Target pointing data:
·····
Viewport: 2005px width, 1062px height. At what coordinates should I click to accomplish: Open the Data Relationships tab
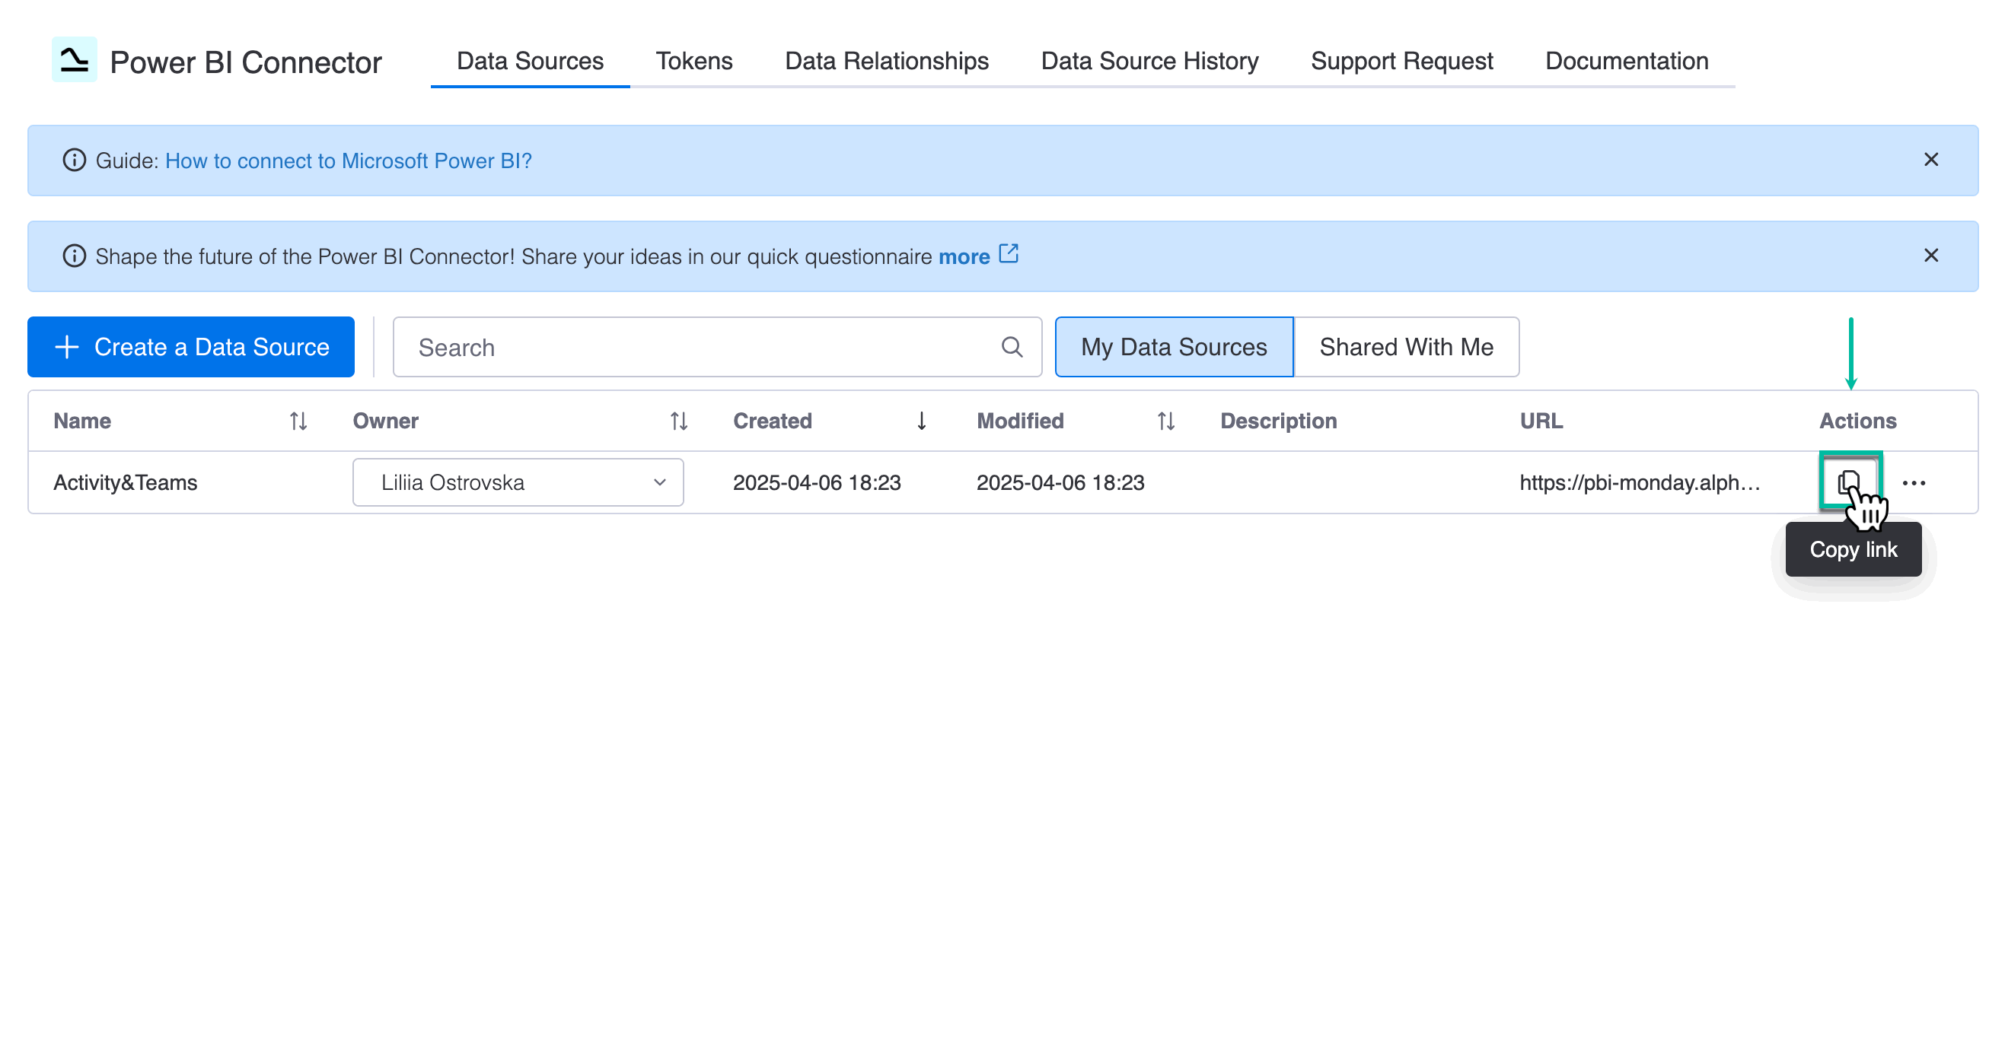pos(887,61)
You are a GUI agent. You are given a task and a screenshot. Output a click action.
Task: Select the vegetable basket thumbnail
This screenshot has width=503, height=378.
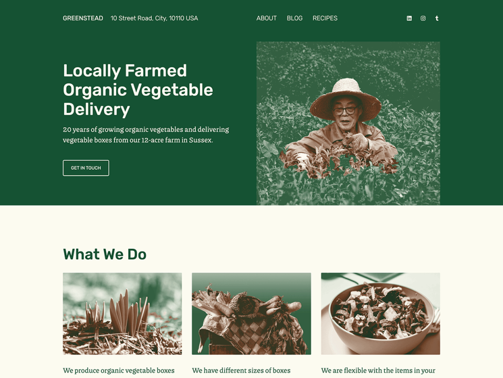[x=252, y=314]
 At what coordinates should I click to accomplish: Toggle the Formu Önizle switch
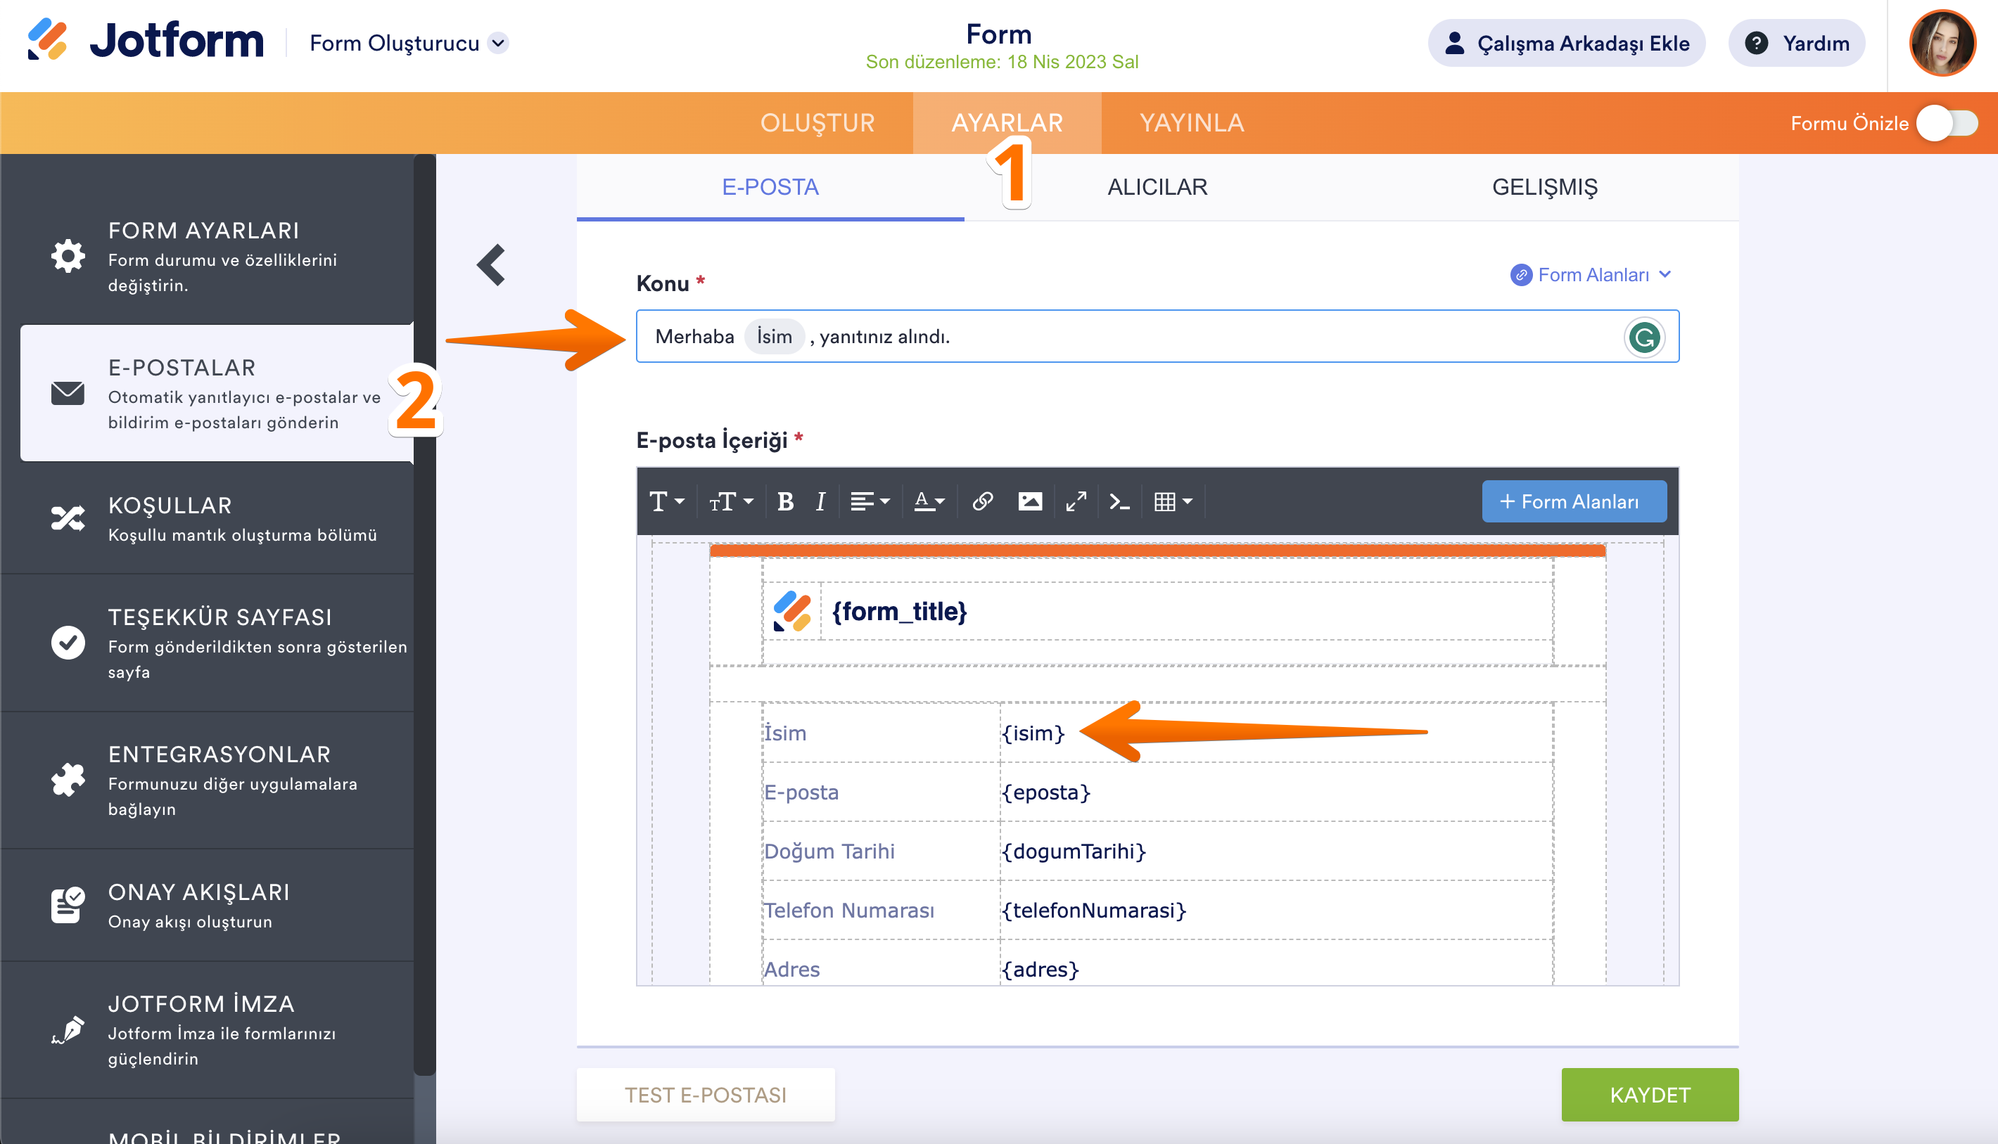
·····
■ Set exercise ■
Reproduce the listing starting at the line containing "You are a GUI" and ending at the end of the listing, requests included, with every coordinate in the answers increased by 140. Leave the pictures out.

■ Response to the exercise ■
You are a GUI agent. You are given a task and a screenshot. Output a click action.
Task: Select the vegetable basket thumbnail
This screenshot has width=503, height=378.
[x=392, y=454]
 At what coordinates should I click to accomplish: Toggle the Formu Önizle switch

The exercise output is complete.